## Texto para leer
• • •

Desde que en diciembre del año pasado viera la adaptación teatral de la novela Nada de Carmen Laforet en el Teatro María Guerrero de Madrid llevaba semanas -ya más bien meses- pensando escribir algo en este blog sobre las líneas que marcan frontera entre géneros y la conveniencia, acierto o lo que sea que supone no traspasarlas. No es la primera vez que asisto a representaciones teatrales de historias nacidas como relatos. Recuerdo con inmenso agrado algunas de ellas ya lejanas en el tiempo: "Tirano Banderas" de Valle Inclán o "El baile" de Irene Nemirovski, podrían servir de ejemplo. Pero las dos que he visto últimamente, una la ya citada de Nada, y la otra, la teatralización de El cuarto de atrás de la salmantina Carmen Martín Gaite, en mi opinión no logran superar del todo el listón del encantamiento exigible a cualquier pieza teatral.
Unas palabras sobre la adaptación teatral de Nada de Carmen Laforet
«Era la primera vez que viajaba sola, pero no estaba asustada; por el contrario, me parecía una aventura agradable y excitante aquella profunda libertad en la noche. La sangre, después del viaje largo y cansado, me empezaba a circular en las piernas entumecidas y con una sonrisa de asombro miraba la gran Estación de Francia y los grupos que estaban esperando el expreso y los que llegábamos con tres horas de retraso.»
La adaptación de
Nada, la novela firmada por una jovencísima
Carmen Laforet, ganadora en 1944 con ella del Premio Nadal en su primera convocatoria, me pareció que padecía de un exceso de voz en off para la figura del narrador. El mismo intervenía con inusitada frecuencia en la pieza siendo en ocasiones sus parlamentos de una extensión excesiva. Se convertía así la obra dramática más en una novela leída que en una obra representada. A este, en mi opinión, defecto, habría que añadir la exagerada duración de la representación -nada menos que tres horas con descanso- y la tardía hora de inicio de la sesión, las 20:30 horas de la tarde. Estos tres malos mimbres provocaron en mí que la excelencia de la magnífica puesta en escena de la directora teatral
Beatriz Jaén se diluyese y no lograse que yo saliese satisfecho de la función. De los tres defectos señalados el que, en mi opinión, hace más flaco favor a la obra es el de su excesiva duración, lo que revela una adaptación escasa, una insuficiente reducción a lo esencial, un no saber sustituir debidamente los rasgos propios de la narración por otros más característicos de la dramatización. Esta adaptación, en mi opinión poco lograda, corre a cargo de
Joan Yago.

Tras mi asistencia al teatro, no volví a leer la novela. Tenía bastante presente en mi memoria la historia de Andrea, la chica huérfana que al acabar la guerra civil va a estudiar a Barcelona alojándose en casa de su abuela. Andrea recuerda la Barcelona anterior a la guerra y ahora comprueba lo mucho que ha cambiado la vida en la calle Aribau donde está la casa de l'àvia (abuela en catalán). El ambiente, la atmósfera que se vive tanto en la casa como en la calle es bien diferente al que ella recordaba. Los personajes (sus tíos Román y Juan, su tía Angustias, Gloria, la abuela y Antonia -la criada-) viven en permanente tensión; hay una violencia subyacente y una oscuridad terrible en todos ellos. La joven de dieciocho años que es Andrea quiere vivir la vida con intensidad; ella tiene sueños, es rebelde, no quiere verse doblegada por la angustia existencial en que vive sumido todo el país. Sólo sus amigos de la universidad, en especial su amiga Ena, la ayudarán a sobrevivir. Con Ena tiene una relación de amistad especial que no es amor, pero sí más que mera amigabilidad; ambas son mujeres diferentes, se les decía "raras" por entonces, son precursoras de lo que hoy se entiende por sororidad.

• • •

## Extracto de la fuente
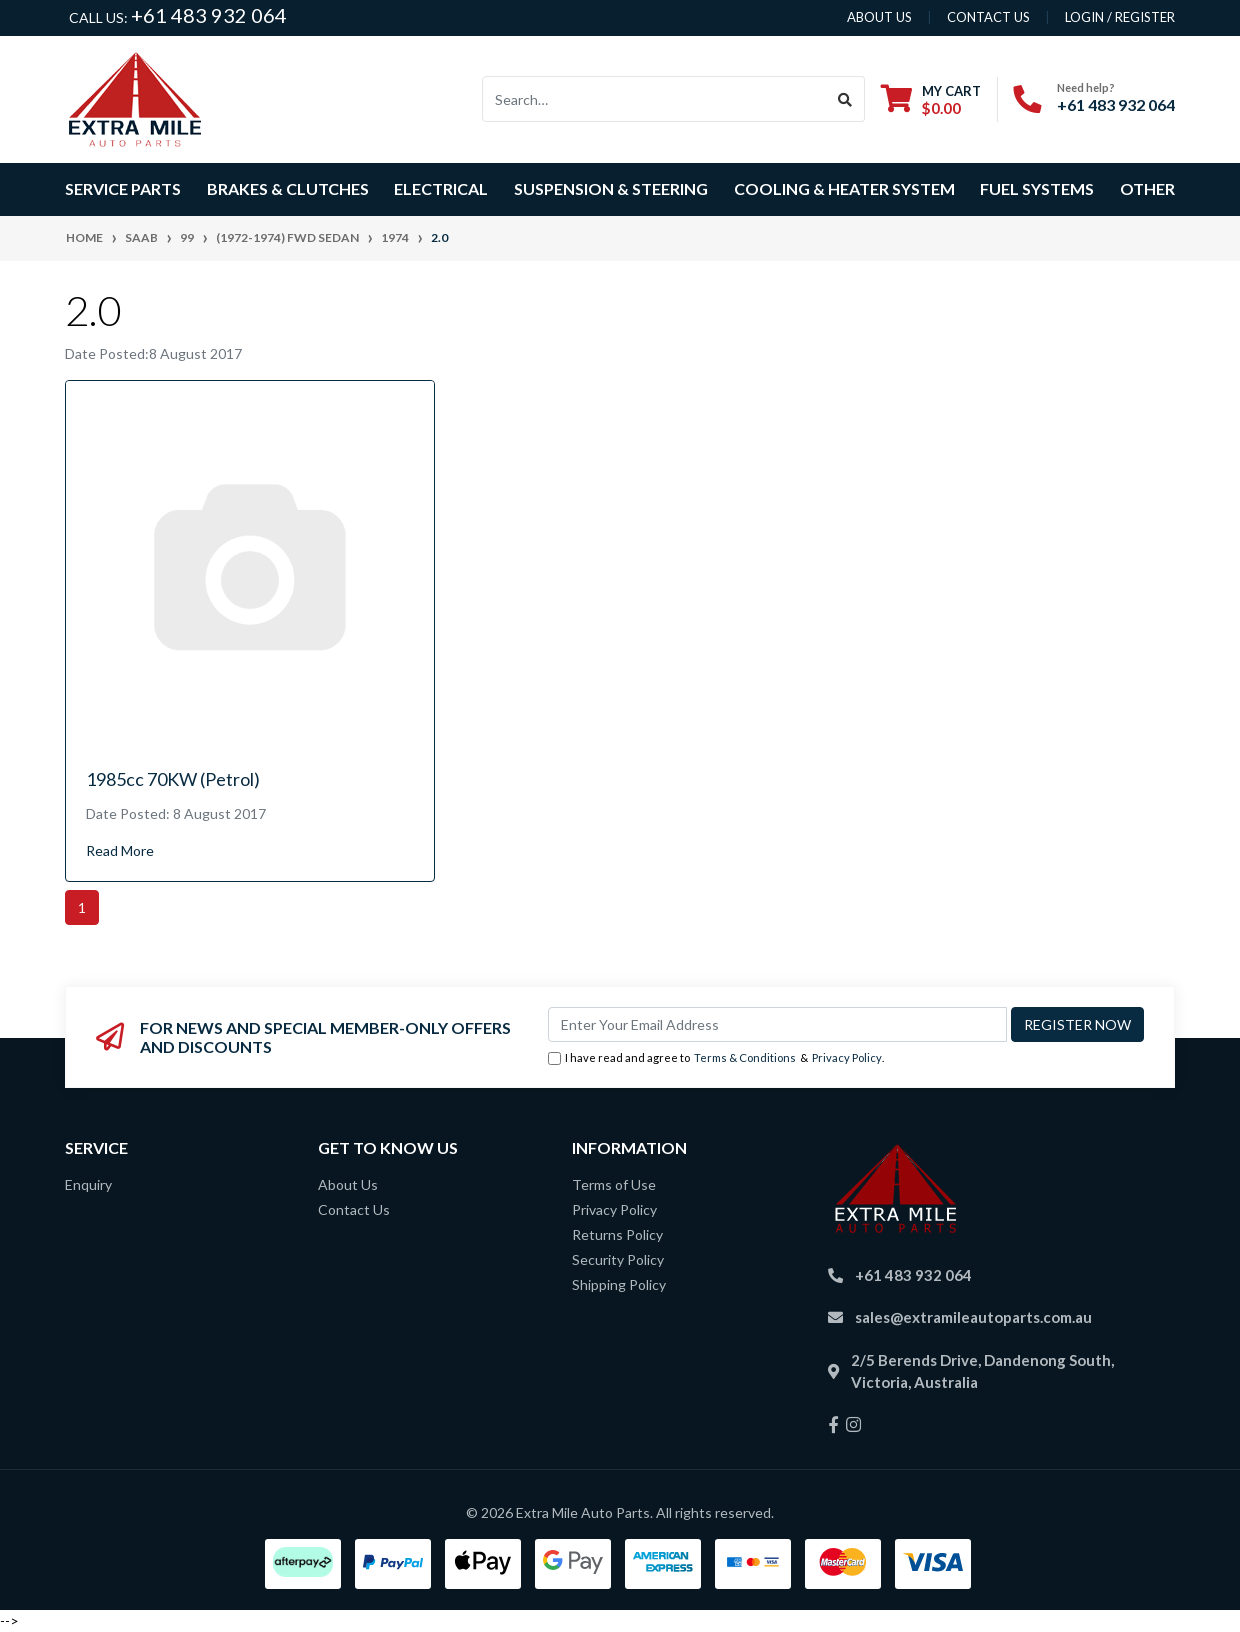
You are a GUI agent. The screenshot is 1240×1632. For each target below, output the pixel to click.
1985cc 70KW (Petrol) (173, 779)
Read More (120, 850)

• • •

## Ejercicio
Responda, a partir del texto sobre la adaptación teatral de Nada, estas preguntas:
(a) ¿Quién es la directora teatral de la puesta en escena?
(b) ¿Cuánto duraba la representación, con descanso incluido?
(c) ¿En qué calle de Barcelona está la casa de la abuela de Andrea?
Las líneas no guardan relación alguna con el texto.

## Respuesta completa
(a) Beatriz Jaén.
(b) Tres horas.
(c) En la calle Aribau.